Assignment: Please filter the data down to the lines that include the word "computer" and copy them.

Saved entries
•••••
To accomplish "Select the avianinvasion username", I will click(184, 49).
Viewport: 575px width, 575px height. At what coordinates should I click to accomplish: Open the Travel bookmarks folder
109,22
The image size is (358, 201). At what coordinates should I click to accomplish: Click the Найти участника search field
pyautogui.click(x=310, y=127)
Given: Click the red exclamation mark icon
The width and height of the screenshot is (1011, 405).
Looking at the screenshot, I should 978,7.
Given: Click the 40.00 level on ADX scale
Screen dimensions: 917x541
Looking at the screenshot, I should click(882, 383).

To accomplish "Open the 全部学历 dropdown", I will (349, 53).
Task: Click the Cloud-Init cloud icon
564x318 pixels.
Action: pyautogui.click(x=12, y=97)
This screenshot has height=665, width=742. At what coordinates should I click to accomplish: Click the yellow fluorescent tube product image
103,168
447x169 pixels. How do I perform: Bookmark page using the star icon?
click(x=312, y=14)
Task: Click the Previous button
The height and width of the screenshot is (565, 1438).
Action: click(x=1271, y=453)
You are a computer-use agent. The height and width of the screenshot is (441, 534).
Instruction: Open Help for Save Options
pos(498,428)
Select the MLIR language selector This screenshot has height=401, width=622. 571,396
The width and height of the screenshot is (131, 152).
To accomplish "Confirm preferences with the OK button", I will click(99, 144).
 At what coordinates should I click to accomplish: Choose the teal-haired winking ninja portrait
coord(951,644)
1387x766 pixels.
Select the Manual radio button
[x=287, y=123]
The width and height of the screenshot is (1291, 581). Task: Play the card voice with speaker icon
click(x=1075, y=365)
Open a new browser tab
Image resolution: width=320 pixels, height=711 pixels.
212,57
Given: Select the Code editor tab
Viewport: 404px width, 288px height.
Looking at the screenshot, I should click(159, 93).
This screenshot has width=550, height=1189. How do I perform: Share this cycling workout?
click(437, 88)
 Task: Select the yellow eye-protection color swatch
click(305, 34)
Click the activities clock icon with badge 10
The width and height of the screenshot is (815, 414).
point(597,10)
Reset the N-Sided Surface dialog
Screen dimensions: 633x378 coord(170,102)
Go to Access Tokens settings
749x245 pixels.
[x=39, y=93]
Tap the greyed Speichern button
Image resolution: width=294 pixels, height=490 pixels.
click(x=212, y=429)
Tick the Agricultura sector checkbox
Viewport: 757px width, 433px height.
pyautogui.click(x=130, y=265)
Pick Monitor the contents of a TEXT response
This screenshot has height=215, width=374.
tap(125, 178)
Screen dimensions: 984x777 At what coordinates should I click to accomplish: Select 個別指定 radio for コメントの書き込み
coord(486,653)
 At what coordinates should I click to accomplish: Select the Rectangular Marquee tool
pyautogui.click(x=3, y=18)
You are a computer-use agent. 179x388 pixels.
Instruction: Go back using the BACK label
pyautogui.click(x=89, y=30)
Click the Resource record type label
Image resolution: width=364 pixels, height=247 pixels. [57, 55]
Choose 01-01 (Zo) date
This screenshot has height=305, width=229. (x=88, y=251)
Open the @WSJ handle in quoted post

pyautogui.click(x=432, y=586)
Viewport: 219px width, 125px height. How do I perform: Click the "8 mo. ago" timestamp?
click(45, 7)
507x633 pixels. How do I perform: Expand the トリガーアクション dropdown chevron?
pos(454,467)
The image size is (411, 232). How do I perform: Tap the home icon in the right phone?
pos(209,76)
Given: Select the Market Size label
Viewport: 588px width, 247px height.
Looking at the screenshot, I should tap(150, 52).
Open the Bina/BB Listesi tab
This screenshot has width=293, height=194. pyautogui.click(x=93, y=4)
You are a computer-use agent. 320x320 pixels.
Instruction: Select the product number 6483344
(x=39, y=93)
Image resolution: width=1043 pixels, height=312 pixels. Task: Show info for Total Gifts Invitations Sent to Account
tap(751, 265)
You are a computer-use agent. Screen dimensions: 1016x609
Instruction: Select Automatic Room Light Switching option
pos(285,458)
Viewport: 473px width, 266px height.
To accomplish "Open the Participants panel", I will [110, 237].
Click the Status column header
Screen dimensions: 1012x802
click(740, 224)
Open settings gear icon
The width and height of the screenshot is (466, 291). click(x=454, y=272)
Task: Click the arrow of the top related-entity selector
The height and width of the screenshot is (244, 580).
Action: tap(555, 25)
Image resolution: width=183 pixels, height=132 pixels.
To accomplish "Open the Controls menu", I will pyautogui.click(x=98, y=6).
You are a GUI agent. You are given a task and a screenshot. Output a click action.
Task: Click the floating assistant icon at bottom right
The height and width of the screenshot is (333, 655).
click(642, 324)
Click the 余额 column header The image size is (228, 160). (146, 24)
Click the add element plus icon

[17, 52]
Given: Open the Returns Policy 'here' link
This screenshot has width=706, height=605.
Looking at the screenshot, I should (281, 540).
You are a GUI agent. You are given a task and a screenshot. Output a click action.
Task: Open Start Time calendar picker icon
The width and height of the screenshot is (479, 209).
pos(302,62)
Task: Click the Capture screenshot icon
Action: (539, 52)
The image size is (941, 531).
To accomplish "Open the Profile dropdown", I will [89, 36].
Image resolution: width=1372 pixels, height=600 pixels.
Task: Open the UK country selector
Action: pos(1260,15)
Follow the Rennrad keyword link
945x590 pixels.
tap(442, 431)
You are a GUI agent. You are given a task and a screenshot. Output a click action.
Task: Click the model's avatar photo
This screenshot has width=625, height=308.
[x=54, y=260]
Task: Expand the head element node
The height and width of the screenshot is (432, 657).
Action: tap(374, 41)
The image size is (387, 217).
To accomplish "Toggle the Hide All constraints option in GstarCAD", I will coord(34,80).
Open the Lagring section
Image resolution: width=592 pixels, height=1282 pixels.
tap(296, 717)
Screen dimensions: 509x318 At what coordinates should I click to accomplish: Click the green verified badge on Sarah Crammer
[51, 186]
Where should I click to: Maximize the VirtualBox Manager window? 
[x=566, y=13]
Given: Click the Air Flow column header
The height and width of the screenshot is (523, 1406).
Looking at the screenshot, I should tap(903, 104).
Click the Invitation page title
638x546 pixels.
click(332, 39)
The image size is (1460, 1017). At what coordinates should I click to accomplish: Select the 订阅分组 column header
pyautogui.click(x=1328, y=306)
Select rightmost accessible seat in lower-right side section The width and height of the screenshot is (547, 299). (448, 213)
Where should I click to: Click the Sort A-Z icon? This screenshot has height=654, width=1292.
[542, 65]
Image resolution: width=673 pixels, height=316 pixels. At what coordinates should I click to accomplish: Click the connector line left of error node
•••••
Answer:
You are a computer-use agent. The height and width of the screenshot is (441, 534).
You are a computer-use agent. 179x388 pixels.
You are a computer-use agent. 320x320 pixels.
You are a computer-use agent. Screen dimensions: 1016x609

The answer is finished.